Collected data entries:
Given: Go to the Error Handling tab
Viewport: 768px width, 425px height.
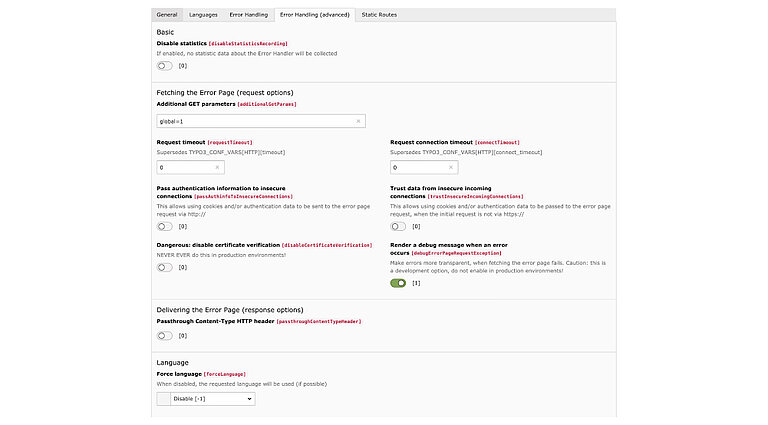Looking at the screenshot, I should pos(251,15).
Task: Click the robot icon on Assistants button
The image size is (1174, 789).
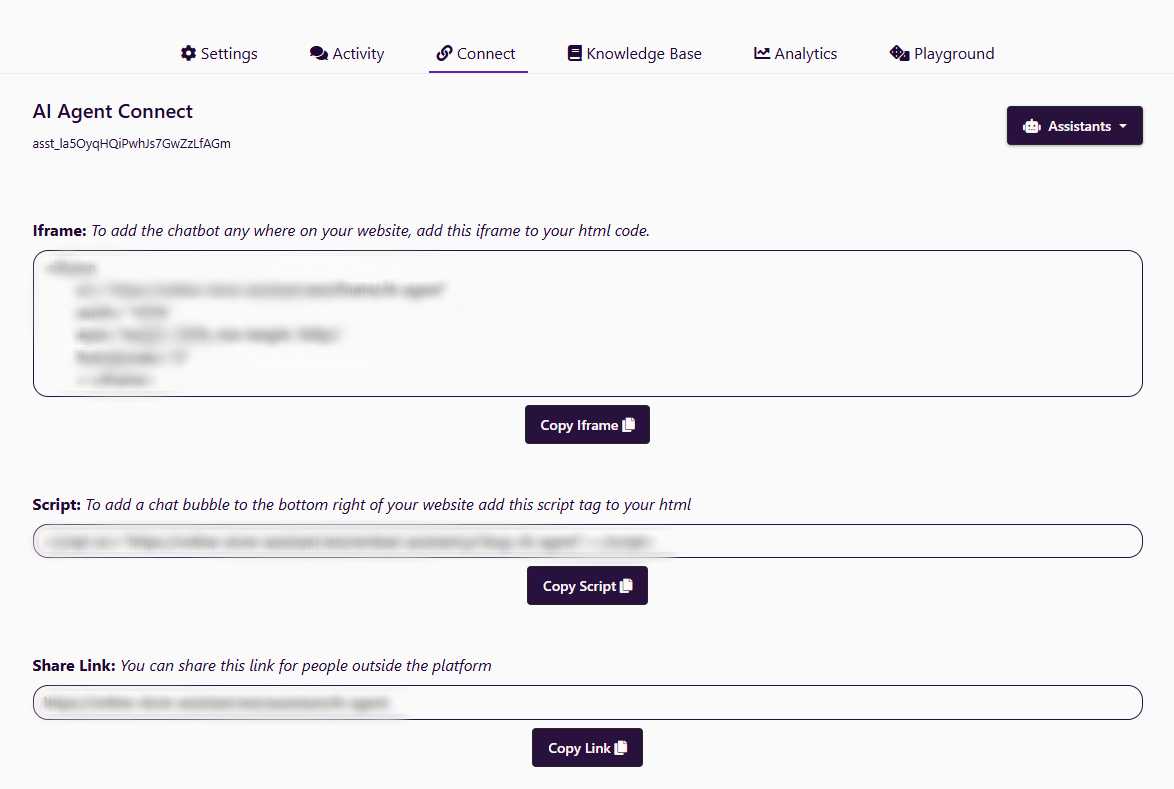Action: point(1032,127)
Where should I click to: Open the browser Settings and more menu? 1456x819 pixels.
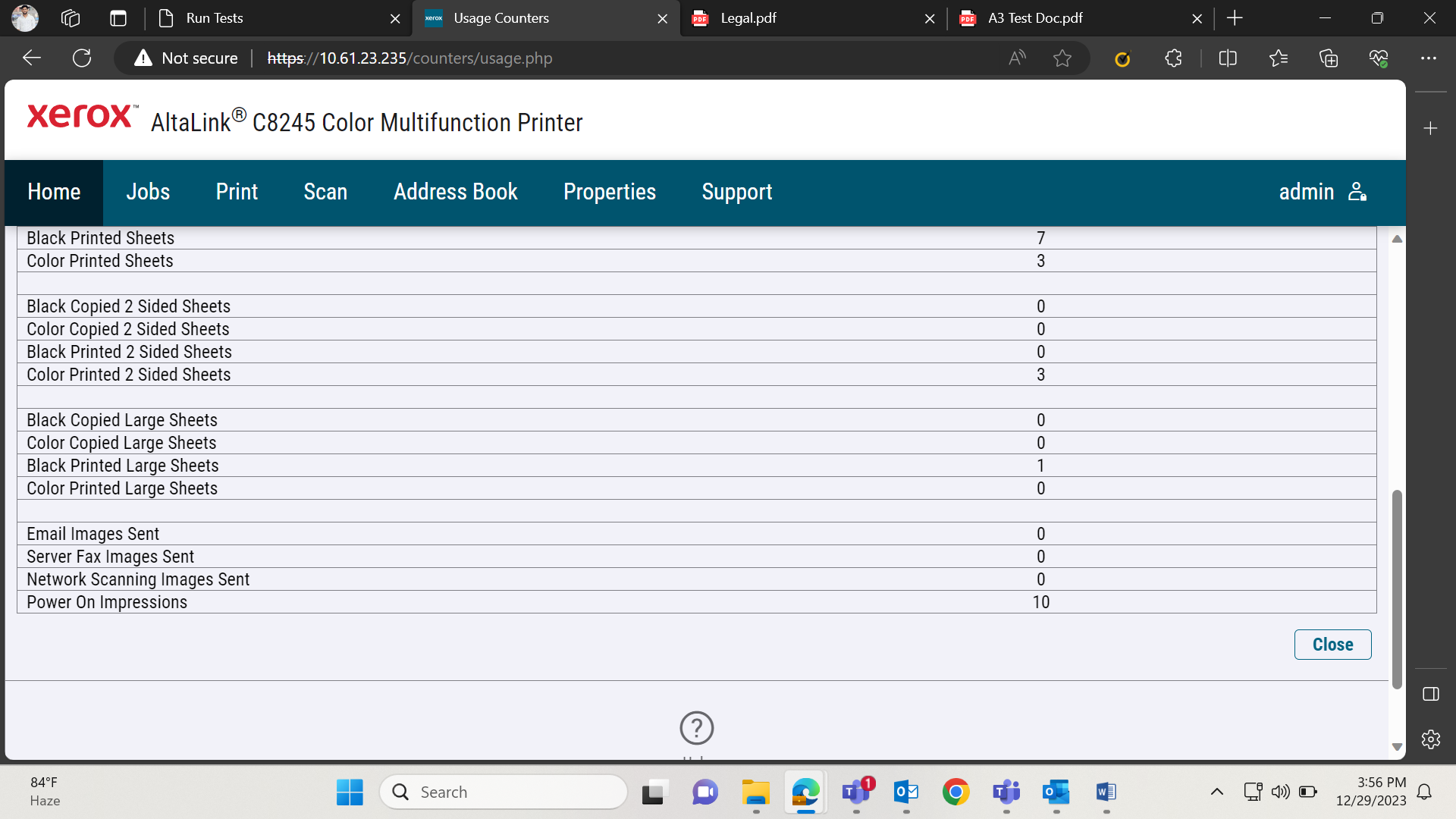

Your task —
From the line with "Viewport: 768px width, 425px height." through the final line of the records above, return each line exactly and nothing else. Pictures are to be skipped.

Task answer —
Viewport: 768px width, 425px height.
Looking at the screenshot, I should pos(251,15).
Task: Click the robot icon on Assistants button
The image size is (1174, 789).
Action: point(1032,127)
Where should I click to: Open the browser Settings and more menu? 1456x819 pixels.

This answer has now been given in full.